- Born: Hannelore Ledermann 16 February 1940 Regensburg, Bavaria, Germany
- Died: 2 October 1979 (aged 39) Mount Everest
- Spouse: Gerhard Schmatz

= Hannelore Schmatz =

German mountaineer (1940–1979)

Hannelore Schmatz (née Ledermann; 14 February 1940 - 2 October 1979) was a German mountaineer and the fourth woman to summit Mount Everest. She collapsed and died as she was returning from summiting Everest via the southern route; Schmatz was the first woman and first German citizen to die on the upper slopes of Everest.

==Biography==
In 1962, Schmatz married her husband, Gerhard Schmatz, who was the first European to climb all Seven Summits. The pair lived in Neu-Ulm, where Gerhard ran a notary office. Her husband introduced Schmatz to mountaineering and together, they climbed Manaslu in May 1973, Tirich Mir in July 1975, and Lhotse in June 1977. Between 1973 and 1976, the couple made it an annual tradition to scale one of the highest mountains. With the ascent of Tirich Mir, Schmatz was the first German woman to climb a seventhousander mountain.

=== Death ===
Schmatz was on an expedition via the South East Ridge route with her husband Gerhard Schmatz, who was the expedition leader and the oldest man to summit Everest at the time at age 50. Hannelore Schmatz initially didn't plan to go to the summit, but decided to do so shortly after her husband began making his way down the day before. On the same expedition was the American Ray Genet, who also died while descending from the summit. Exhausted from the climb, they had stopped to bivouac at 28000 ft as the night approached, despite their Sherpa guides urging them not to stop. Ray Genet died later that night and both the Sherpa and Schmatz were distressed, but decided to continue their descent. Then at 27200 ft Schmatz sat down, said "Water, Water" to her Sherpa and died. Sungdare Sherpa, one of the Sherpa guides, remained with her body, and as a result, lost most of his fingers and toes.

Genet's body ultimately disappeared under the snow, but Schmatz's body remained where she died on the mountain.

It was in 1999, 20 years later, that Helga Hengge was the first German woman to survive reaching the summit of Mount Everest. She made the ascent from Tibet via the North Side route. In 2009, Billi Bierling followed Hannelore Schmatz's route from the south to the summit and back.

== Body ==
For years, Schmatz's remains could be seen by anyone attempting to summit Everest by the southern route. Her body was frozen in a sitting position, leaning against her backpack with eyes open and hair blowing in the wind, about 100 m above Camp IV.

In 1980, while travelling through Kathmandu, her husband unexpectedly found the Leica camera Schmatz was carrying at the time of her death in a local shop, and bought it for $200. Schmatz's husband assumes that someone stole the camera from her body while on the mountain.

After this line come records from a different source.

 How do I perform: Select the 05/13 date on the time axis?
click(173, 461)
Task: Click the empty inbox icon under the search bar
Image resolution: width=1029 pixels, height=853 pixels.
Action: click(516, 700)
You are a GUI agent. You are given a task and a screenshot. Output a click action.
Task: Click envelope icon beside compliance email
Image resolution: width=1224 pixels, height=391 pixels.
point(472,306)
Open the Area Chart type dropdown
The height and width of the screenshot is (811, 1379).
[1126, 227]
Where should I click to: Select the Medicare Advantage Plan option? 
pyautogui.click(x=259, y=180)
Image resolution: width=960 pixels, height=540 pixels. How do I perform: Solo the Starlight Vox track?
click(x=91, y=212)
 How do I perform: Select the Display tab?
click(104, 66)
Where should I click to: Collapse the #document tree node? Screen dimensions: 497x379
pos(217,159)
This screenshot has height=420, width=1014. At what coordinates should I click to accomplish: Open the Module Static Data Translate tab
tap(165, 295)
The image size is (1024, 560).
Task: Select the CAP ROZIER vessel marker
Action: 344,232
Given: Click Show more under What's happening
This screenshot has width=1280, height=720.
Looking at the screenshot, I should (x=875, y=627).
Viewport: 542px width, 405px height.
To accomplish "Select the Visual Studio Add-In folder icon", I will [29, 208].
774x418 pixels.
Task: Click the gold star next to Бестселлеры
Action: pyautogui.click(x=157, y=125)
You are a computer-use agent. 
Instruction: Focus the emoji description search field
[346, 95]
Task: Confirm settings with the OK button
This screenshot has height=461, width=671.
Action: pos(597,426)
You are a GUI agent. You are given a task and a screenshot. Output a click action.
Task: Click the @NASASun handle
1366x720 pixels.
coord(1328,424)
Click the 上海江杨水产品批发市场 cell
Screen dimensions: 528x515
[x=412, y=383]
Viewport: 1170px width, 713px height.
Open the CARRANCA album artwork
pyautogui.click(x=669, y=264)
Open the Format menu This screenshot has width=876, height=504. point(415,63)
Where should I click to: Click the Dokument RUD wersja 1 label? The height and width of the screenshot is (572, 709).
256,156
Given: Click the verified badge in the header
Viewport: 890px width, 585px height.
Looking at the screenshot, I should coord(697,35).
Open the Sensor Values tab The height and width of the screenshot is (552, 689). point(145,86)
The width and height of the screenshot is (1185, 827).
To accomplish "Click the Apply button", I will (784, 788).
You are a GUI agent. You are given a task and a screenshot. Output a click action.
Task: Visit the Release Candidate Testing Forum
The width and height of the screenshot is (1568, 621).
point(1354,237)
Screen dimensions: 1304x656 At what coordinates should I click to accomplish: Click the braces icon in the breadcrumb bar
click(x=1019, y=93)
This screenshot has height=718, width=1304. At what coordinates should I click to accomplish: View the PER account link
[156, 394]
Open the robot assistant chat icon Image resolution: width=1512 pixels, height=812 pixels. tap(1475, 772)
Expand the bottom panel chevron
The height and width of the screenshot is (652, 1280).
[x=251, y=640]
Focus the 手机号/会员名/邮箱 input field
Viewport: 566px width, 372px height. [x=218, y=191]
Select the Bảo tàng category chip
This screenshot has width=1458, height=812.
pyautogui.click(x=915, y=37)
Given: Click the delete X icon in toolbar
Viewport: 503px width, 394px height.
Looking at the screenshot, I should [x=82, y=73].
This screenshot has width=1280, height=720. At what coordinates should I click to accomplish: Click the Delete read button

During a 1981 expedition Sungdare Sherpa was the guide again for a new group of climbers. He had refused at first due to losing his fingers and toes during the 1979 expedition, but was paid extra by climber Chris Kopcjynski. During this climb down as they passed Schmatz's body, Kopcjynski was shocked, thinking it was a tent and stated "We did not touch it. I could see she had on her watch still."

Her body was held in place by her climbing rope during gale gusts until 1982, when an unidentified climber is presumed to have cut the cord.

In October 1984, police inspector Yogendra Bahadur Thapa, 36, and his guide, Ang Dorjee, 35, fell to their deaths while trying to recover Schmatz's body on a Nepalese police expedition.

British mountaineer Chris Bonington spotted Schmatz from a distance in April 1985, and initially mistook her body for a tent until he got a closer look.

Lene Gammelgaard, the first Scandinavian woman to reach the summit of Everest, quotes the Norwegian mountaineer and expedition leader Arne Næss Jr. describing his encounter with Schmatz's remains, in her book Climbing High: A Woman's Account of Surviving the Everest Tragedy (1999), which recounts her own 1996 expedition. Næss' description is as follows:

"It's not far now. I can't escape the sinister guard. Approximately 100 meters (300') above Camp IV she sits leaning against her pack, as if taking a short break. A woman with her eyes wide open and her hair waving in each gust of wind. It's the corpse of Hannelore Schmatz, the wife of the leader of a 1979 German expedition. She summited, but died descending. Yet it feels as if she follows me with her eyes as I pass by. Her presence reminds me that we are here on the conditions of the mountain."

The wind eventually blew Schmatz's remains over the edge and down the Kangshung Face.